КОРОТКАЯ ЗАДАЧА: Во что, согласно тексту для чтения, Грибоедов планировал преобразовать масонскую ложу «Соединенные друзья»?

ТЕКСТ ДЛЯ ЧТЕНИЯ:
------

Имея отношение к масонской ложе, разделяя идеи декабризма, Грибоедов делал ставки на русские национально-культурные традиции.
Будучи членом масонской ложи иностранного происхождения «Соединенные друзья», Грибоедов планировал преобразовать ее в ложу «Благо», которая должна была вести всю масонскую деятельность на русском языке, дабы способствовать делу российского просвещения.
«Мне не случалось в жизни ни в одном народе видеть человека, который так пламенно, так страстно любил свое Отечество», – отмечал Ф. Булгарин.
Грибоедов пламенно любил Россию народную, но это была характерная для декабристов критическая любовь, другой стороной которой была ненависть к рабству и угнетению. Как не вспомнить здесь строки М.Ю. Лермонтова: «Люблю Отчизну я, но странною любовью!..». Такова была общая позиция передового дворянства на протяжении многих лет, разлившаяся потоками «несвоевременных» мыслей и неопубликованных строк…

Грибоедов Александр Сергеевич
Неизвестный автор. XIX век
Бумага, гравюра
Из собрания музея-заповедника «Тарханы»
6. «Судьба любви – играть ей в жмурки»
«Кто никогда не любил и не подчинялся влиянию женщин, тот никогда не производил и не произведет ничего великого, потому что сам мал душою. У женщин есть особое чувство, которое французы называют tact, этого слова нельзя перевести даже перифразой ни на один язык. Немцы перевели его как «разум чувствований», это мне кажется довольно близко к подлиннику. Такт есть то же, что гений или дух Сократа: внутренний оракул. Следуя внушению этого оракула, женщина редко ошибается. Но оракул этот действует только в сердце, которое любит…», – писал А.С. Грибоедов.
Имея настоящую дружбу в лице П.Н. Ахвердовой, В.А. Миклашевич, бывших несколько старше своего талантливого друга, Грибоедов все же не придавал серьезного значения женщинам в общественной жизни.
«Женщины сносны и занимательны только для влюбленных… Они предназначены самой природой для мелочей домашней жизни…»; «...если б мельница дел общественных меньше вертелась от вееров, дела шли прямее и однообразнее...», – приводит его слова А. Бестужев.
В деле женском Грибоедов преуспел немало, он был часто увлекаем порывами. В его биографии есть даже место дуэли из-за женщины, коей стала балерина Авдотья Истомина. Речь идет о знаменитой «двойной» дуэли Грибоедова c Якубовичем, Шаховским и Завадовским, в результате которой у него была прострелена и серьезно повреждена кисть левой руки.
Настоящее чувство посетило уже зрелого Грибоедова. А за несколько месяцев до гибели судьба дала ему возможность прикоснуться к семейному счастью c Ниной Александровной Чавчавадзе (смотрите материал на нашем сайте – Черная роза Тифлиса)
7. «Кто служит делу, а не лицам...»

------

ФРАГМЕНТ ДАННЫХ:

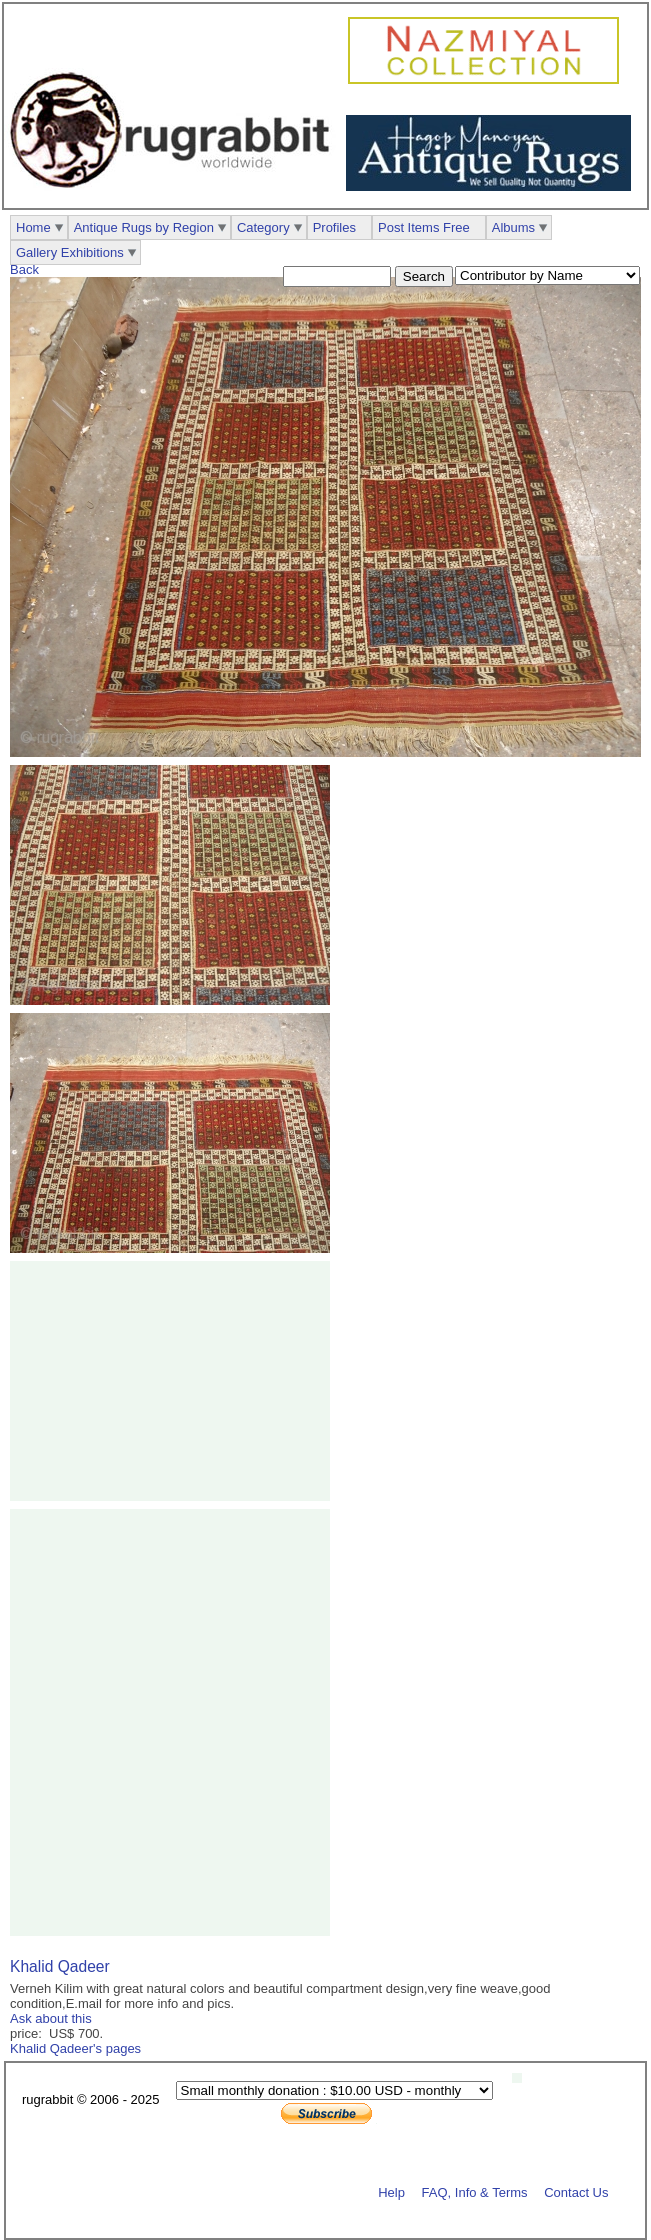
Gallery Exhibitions (70, 252)
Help (391, 2191)
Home (33, 227)
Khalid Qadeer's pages (75, 2048)
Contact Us (576, 2191)
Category (263, 227)
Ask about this (51, 2018)
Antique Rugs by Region (144, 227)
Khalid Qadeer (60, 1966)
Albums (513, 227)
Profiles (334, 227)
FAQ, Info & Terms (475, 2191)
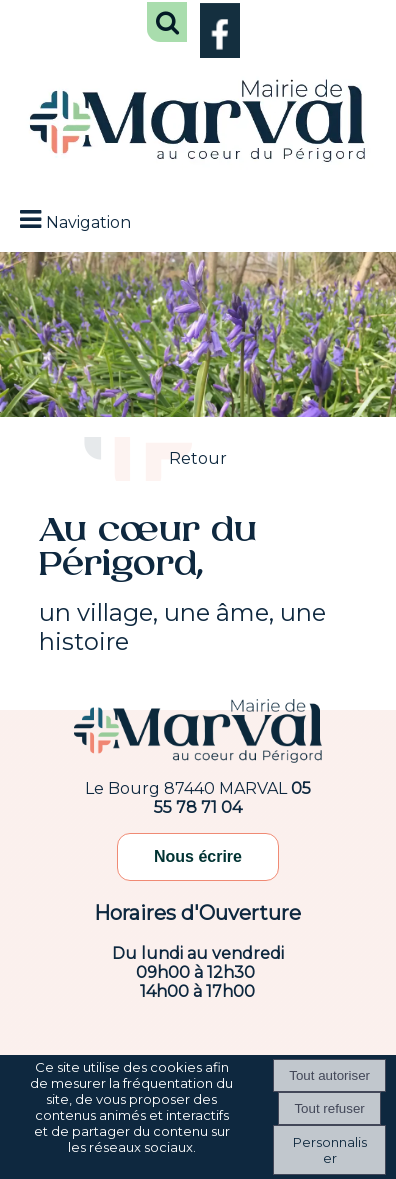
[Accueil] (198, 123)
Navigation (88, 222)
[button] (167, 22)
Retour (198, 458)
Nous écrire (198, 856)
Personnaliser (330, 1150)
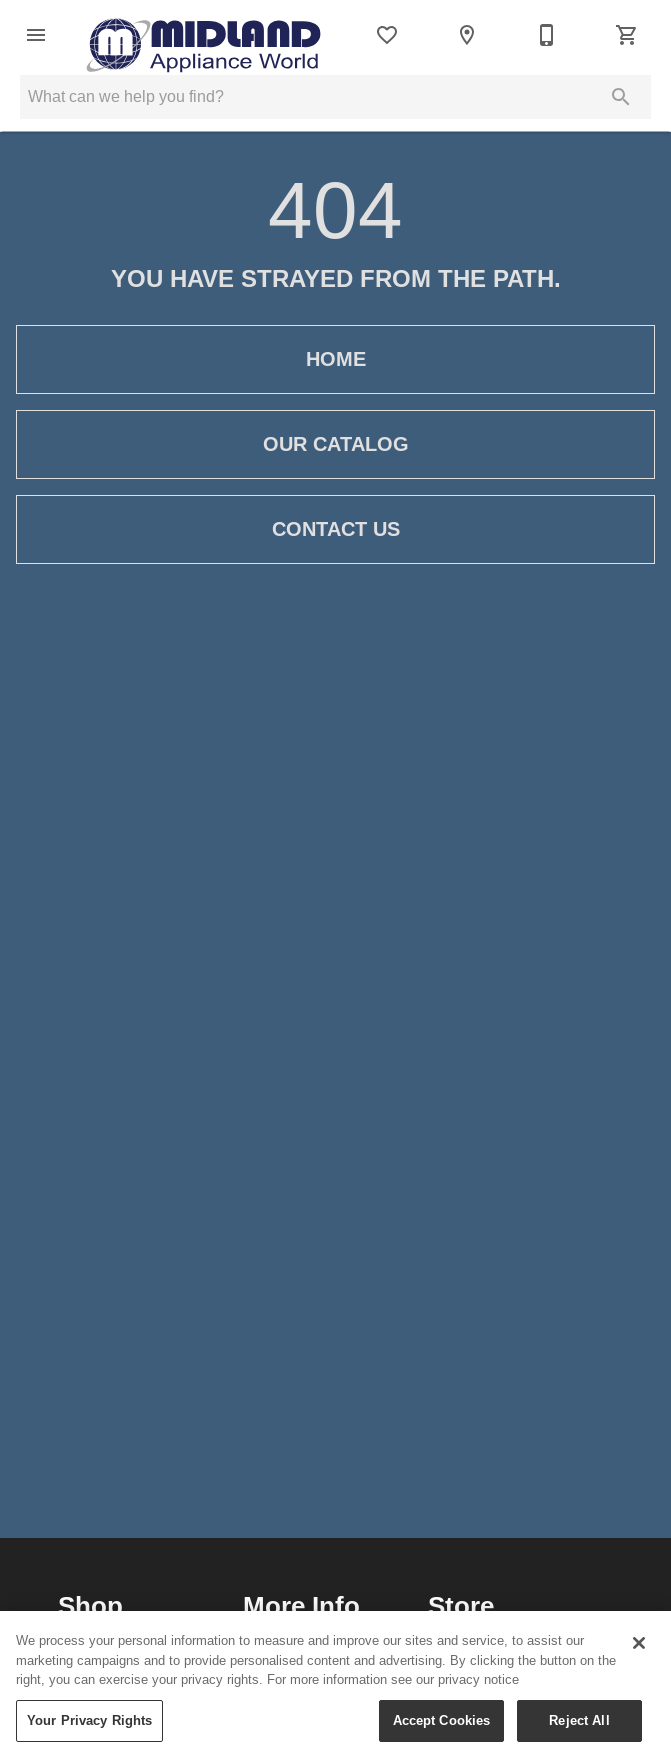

------

ВЕРНЫЙ ОТВЕТ: В ложу «Благо», которая должна была вести всю масонскую деятельность на русском языке.